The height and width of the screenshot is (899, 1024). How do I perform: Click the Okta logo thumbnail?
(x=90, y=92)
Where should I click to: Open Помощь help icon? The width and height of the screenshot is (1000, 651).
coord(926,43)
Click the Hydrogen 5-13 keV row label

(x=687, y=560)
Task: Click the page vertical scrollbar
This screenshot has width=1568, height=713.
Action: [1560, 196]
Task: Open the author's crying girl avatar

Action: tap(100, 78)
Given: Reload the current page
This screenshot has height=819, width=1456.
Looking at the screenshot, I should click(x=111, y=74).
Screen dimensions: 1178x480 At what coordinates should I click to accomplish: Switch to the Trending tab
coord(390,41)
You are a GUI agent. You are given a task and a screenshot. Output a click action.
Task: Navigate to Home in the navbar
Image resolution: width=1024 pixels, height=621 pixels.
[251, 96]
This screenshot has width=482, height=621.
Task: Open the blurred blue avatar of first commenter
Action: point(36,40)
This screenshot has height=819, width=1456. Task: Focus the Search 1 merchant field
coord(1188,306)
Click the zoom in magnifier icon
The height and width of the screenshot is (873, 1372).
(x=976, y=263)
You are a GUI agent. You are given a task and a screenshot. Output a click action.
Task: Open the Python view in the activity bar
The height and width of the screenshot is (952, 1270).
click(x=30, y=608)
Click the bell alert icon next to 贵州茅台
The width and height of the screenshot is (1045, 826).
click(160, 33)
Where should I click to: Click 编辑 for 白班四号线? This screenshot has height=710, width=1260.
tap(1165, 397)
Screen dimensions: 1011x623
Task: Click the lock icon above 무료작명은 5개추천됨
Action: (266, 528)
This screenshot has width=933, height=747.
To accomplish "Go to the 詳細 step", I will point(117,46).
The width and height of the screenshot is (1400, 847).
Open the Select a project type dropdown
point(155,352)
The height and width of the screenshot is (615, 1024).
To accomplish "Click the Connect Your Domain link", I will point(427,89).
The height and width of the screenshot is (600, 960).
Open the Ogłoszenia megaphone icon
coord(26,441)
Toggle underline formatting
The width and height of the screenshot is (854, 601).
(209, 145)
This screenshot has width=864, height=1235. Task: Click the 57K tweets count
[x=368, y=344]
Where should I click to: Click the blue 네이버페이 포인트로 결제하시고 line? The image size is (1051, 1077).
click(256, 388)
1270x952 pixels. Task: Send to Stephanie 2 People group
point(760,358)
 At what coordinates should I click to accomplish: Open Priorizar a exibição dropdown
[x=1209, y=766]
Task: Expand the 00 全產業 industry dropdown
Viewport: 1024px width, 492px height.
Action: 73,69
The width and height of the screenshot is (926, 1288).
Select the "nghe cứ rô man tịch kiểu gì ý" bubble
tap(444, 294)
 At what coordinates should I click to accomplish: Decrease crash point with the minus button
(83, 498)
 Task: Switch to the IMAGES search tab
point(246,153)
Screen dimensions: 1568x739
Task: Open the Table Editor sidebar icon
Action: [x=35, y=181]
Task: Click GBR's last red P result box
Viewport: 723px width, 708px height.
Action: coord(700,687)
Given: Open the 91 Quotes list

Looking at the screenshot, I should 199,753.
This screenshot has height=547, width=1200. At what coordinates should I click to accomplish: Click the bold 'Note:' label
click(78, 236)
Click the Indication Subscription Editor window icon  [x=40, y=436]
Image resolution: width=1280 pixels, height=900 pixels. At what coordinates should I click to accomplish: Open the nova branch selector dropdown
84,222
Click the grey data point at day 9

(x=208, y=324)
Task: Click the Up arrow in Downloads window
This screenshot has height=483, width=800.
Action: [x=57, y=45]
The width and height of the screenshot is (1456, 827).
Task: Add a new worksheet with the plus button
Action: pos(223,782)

-- EXERCISE DESCRIPTION --
Rewrite every item above, changing "Trending" to "Popular" and leaving all other text untouched.

-- REPLY TO THE EXERCISE --
The height and width of the screenshot is (899, 1024). How do I perform: Click the Okta logo thumbnail?
(x=90, y=92)
Where should I click to: Open Помощь help icon? The width and height of the screenshot is (1000, 651).
coord(926,43)
Click the Hydrogen 5-13 keV row label

(x=687, y=560)
Task: Click the page vertical scrollbar
This screenshot has width=1568, height=713.
Action: [1560, 196]
Task: Open the author's crying girl avatar

Action: tap(100, 78)
Given: Reload the current page
This screenshot has height=819, width=1456.
Looking at the screenshot, I should click(x=111, y=74).
Screen dimensions: 1178x480 At what coordinates should I click to accomplish: Switch to the Popular tab
coord(390,41)
You are a GUI agent. You are given a task and a screenshot. Output a click action.
Task: Navigate to Home in the navbar
Image resolution: width=1024 pixels, height=621 pixels.
[251, 96]
This screenshot has width=482, height=621.
Task: Open the blurred blue avatar of first commenter
Action: point(36,40)
This screenshot has height=819, width=1456. Task: Focus the Search 1 merchant field
coord(1188,306)
Click the zoom in magnifier icon
The height and width of the screenshot is (873, 1372).
(x=976, y=263)
You are a GUI agent. You are given a task and a screenshot. Output a click action.
Task: Open the Python view in the activity bar
The height and width of the screenshot is (952, 1270).
click(x=30, y=608)
Click the bell alert icon next to 贵州茅台
The width and height of the screenshot is (1045, 826).
click(160, 33)
Where should I click to: Click 编辑 for 白班四号线? This screenshot has height=710, width=1260.
tap(1165, 397)
Screen dimensions: 1011x623
Task: Click the lock icon above 무료작명은 5개추천됨
Action: (266, 528)
This screenshot has width=933, height=747.
To accomplish "Go to the 詳細 step", I will point(117,46).
The width and height of the screenshot is (1400, 847).
Open the Select a project type dropdown
point(155,352)
The height and width of the screenshot is (615, 1024).
To accomplish "Click the Connect Your Domain link", I will point(427,89).
The height and width of the screenshot is (600, 960).
Open the Ogłoszenia megaphone icon
coord(26,441)
Toggle underline formatting
The width and height of the screenshot is (854, 601).
(209, 145)
This screenshot has width=864, height=1235. Task: Click the 57K tweets count
[x=368, y=344]
Where should I click to: Click the blue 네이버페이 포인트로 결제하시고 line? The image size is (1051, 1077).
click(256, 388)
1270x952 pixels. Task: Send to Stephanie 2 People group
point(760,358)
 At what coordinates should I click to accomplish: Open Priorizar a exibição dropdown
[x=1209, y=766]
Task: Expand the 00 全產業 industry dropdown
Viewport: 1024px width, 492px height.
Action: 73,69
The width and height of the screenshot is (926, 1288).
Select the "nghe cứ rô man tịch kiểu gì ý" bubble
tap(444, 294)
 At what coordinates should I click to accomplish: Decrease crash point with the minus button
(83, 498)
 Task: Switch to the IMAGES search tab
point(246,153)
Screen dimensions: 1568x739
Task: Open the Table Editor sidebar icon
Action: [x=35, y=181]
Task: Click GBR's last red P result box
Viewport: 723px width, 708px height.
Action: coord(700,687)
Given: Open the 91 Quotes list

Looking at the screenshot, I should 199,753.
This screenshot has height=547, width=1200. At what coordinates should I click to accomplish: Click the bold 'Note:' label
click(78, 236)
Click the Indication Subscription Editor window icon  [x=40, y=436]
Image resolution: width=1280 pixels, height=900 pixels. At what coordinates should I click to accomplish: Open the nova branch selector dropdown
84,222
Click the grey data point at day 9

(x=208, y=324)
Task: Click the Up arrow in Downloads window
This screenshot has height=483, width=800.
Action: [x=57, y=45]
The width and height of the screenshot is (1456, 827).
Task: Add a new worksheet with the plus button
Action: pos(223,782)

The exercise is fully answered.